09. Gadis kecil di masa lalu

Mulai dari awal
                                    

Nafika mendadak kikuk. Bingung mencari alasan apa. Dia benar-benar payah dalam berbohong. Berakhir mengangguk setuju. "Iya, Ma. Fika ambil kotak P3K dulu," katanya lalu melenggang pergi.

Saga hanya bisa diam. Dia tahu apa alasan Nafika menolak mengobatinya. Tapi mau bagaimana lagi, tidak mungkin mereka memberitahu pada Aira jika mereka sedang perang dingin.

"Kamu dan Fika baik-baik saja, kan?" Aira tiba-tiba bertanya. Mereka sedang duduk di sofa sekarang.

"Iya." Saga menjawab pendek. Tidak berminat mengatakan hal itu lebih jauh.

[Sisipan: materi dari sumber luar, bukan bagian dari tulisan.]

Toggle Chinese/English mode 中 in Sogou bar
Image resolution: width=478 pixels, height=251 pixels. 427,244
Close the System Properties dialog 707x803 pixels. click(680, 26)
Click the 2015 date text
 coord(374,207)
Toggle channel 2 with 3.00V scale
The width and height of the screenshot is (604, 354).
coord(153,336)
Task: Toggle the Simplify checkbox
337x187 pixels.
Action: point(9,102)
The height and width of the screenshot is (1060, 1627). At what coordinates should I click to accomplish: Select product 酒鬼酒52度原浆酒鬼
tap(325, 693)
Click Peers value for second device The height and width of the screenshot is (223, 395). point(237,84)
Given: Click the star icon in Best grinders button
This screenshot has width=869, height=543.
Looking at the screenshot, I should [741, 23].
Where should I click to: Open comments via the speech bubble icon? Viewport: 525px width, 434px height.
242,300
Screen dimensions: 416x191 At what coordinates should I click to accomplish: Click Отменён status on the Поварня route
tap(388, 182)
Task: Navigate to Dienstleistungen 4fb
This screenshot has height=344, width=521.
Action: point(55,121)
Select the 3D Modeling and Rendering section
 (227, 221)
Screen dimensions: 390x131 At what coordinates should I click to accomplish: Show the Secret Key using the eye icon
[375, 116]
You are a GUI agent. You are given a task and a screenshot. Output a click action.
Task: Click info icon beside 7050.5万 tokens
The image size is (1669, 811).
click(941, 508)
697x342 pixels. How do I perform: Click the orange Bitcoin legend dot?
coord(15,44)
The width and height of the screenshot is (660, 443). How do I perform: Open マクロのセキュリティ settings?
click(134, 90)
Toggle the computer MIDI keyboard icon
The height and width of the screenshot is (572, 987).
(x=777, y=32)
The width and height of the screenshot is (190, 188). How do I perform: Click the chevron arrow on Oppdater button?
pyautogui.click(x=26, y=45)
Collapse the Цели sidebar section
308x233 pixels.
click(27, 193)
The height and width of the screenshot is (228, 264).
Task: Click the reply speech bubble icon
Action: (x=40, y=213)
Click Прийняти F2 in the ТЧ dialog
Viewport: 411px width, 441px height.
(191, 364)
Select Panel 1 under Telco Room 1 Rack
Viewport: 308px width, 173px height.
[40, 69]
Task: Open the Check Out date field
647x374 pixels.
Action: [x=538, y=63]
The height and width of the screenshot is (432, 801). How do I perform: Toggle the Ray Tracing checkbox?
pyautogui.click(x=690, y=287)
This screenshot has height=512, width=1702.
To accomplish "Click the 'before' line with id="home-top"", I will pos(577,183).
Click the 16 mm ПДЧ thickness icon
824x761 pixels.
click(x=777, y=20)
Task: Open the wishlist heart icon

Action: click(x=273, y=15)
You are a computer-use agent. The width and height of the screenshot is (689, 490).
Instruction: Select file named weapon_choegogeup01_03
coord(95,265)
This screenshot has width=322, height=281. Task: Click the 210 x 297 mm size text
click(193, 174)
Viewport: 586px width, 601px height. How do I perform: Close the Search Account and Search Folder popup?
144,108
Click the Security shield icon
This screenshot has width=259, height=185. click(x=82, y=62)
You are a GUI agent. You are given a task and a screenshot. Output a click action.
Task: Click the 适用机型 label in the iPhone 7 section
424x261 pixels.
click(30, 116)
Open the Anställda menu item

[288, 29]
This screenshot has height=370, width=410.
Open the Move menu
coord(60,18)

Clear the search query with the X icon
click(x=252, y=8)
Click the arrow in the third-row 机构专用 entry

Aira mengulurkan tangannya mengelus kepala Saga. "Jaga adikmu dengan baik, jangan sampai kalian bertengkar." Saga hanya menanggapi dengan anggukan kecil.

Sentuhan itu benar-benar hangat. Aira tidak pernah membeda-bedakan antara Saga dan Nafika. Kasih sayang Aira terbagi rata meski Saga bukan putra kandungnya.

"Mama mau kembali ke kamar dulu, badan Mama juga lelah." Aira berdiri, lantas pergi meninggalkan Saga sendiri. Biarlah Nafika dan Saga mendapat ruang untuk bicara, karena menurut instingnya sebagai seorang ibu, kedua anaknya sedang bertengkar.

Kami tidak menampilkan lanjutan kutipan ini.